Materials And Methods:
Digital full-arch casts with intact target and adjacent teeth were collected, comprising 500 first molars, 600 first premolars, and 700 central incisors after data augmentation. A transformer-based implicit neural network (INN) model was developed by incorporating a self-structure enhancement module and multi-view 2D depth maps. The model was trained with either 12,000 or 50,000 sampling points. Performance was assessed using chamfer distance (CD), F-score, and volumetric intersection over union (IoU). Reconstructed generated crowns (GC) were compared with original crowns (OC) and technician-designed crowns (TC) in terms of 3D morphological deviations, measured by the root mean square (RMS, mm), and dimensional differences. Statistical analysis was performed using a linear mixed-effects model, repeated measures ANOVA or nonparametric tests (α = 0.05).
Results:
The model trained with 50,000 sampling points exhibited superior reconstruction performance, with high similarity to natural tooth morphology. Central incisors showed the best accuracy (CD = 0.0028 × 10-2, F-score = 0.9670, and IoU = 0.9716). In molars, GC presented comparable surface deviations to TC, with no significant difference.
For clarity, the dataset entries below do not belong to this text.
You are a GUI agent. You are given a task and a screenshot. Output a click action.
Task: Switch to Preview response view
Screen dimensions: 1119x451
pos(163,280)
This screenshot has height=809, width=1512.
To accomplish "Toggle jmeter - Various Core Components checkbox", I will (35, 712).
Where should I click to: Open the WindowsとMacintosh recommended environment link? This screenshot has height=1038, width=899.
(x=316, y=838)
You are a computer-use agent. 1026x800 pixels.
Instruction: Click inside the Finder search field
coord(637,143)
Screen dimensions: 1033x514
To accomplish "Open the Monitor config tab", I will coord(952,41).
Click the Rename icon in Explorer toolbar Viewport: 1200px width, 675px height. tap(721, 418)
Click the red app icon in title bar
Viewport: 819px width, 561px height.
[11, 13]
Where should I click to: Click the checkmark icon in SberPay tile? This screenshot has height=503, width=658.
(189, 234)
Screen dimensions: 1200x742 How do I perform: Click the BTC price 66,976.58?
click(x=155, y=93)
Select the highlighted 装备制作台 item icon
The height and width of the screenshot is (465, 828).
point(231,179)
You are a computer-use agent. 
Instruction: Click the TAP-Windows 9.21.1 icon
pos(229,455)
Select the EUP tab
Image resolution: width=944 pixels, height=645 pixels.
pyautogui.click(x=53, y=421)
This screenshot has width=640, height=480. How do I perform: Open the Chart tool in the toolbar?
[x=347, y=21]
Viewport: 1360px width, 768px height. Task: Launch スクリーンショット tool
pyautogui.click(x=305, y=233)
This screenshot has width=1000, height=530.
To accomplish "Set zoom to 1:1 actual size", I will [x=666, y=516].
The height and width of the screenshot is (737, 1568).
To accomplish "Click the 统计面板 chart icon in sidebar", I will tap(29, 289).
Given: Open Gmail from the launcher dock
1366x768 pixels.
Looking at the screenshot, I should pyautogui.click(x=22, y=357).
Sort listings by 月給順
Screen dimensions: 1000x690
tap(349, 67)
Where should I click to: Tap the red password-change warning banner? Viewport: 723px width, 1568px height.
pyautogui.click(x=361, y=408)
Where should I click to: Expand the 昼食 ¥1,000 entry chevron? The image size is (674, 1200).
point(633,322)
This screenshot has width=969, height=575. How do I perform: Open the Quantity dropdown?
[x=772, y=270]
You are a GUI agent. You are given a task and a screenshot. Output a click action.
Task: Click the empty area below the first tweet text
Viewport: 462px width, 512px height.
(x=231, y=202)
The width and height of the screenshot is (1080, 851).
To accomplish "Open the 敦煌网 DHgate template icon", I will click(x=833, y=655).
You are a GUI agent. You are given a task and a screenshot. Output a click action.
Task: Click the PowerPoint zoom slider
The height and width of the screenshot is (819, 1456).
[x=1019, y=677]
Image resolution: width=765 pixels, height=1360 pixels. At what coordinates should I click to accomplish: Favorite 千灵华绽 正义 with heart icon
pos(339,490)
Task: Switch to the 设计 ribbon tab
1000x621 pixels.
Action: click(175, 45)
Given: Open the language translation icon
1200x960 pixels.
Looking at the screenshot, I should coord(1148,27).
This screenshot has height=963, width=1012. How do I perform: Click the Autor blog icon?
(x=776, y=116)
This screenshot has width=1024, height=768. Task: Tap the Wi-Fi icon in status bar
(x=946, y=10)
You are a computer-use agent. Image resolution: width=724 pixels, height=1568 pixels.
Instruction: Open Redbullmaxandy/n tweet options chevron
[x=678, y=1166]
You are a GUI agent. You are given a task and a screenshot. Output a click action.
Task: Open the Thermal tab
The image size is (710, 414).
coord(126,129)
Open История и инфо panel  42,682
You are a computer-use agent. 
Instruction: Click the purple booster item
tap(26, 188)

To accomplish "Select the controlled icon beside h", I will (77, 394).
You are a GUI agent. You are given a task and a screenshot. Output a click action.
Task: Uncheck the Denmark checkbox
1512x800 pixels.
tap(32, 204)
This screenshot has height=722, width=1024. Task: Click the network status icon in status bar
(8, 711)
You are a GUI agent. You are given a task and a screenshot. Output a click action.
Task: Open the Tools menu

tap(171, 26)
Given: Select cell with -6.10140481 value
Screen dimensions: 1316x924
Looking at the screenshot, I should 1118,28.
For premolars, GC exhibited higher deviations compared to TC (0.2255 ± 0.0285 mm vs. 0.1557 ± 0.0422 mm, p = 0.002). Similarly, in the incisor, GC exhibited higher deviations compared to TC (0.2155 ± 0.0272 mm vs. 0.1643 ± 0.0295 mm, p = 0.014). In dimensional analysis, GC achieved a close match to OC across all tooth types (p > 0.05). At the same time, TC showed significantly greater mesiodistal width in molars and inciso-gingival height in incisors.
Conclusions:
The proposed transformer-based model effectively achieved automated reconstruction of missing single-tooth morphology with acceptable accuracy and adaptability across different tooth positions. Its high fidelity and dimensional consistency highlight its potential for improving efficiency in digital dental restoration workflows. Further studies are warranted to expand dataset diversity, refine the model architecture, and incorporate clinical and functional validations.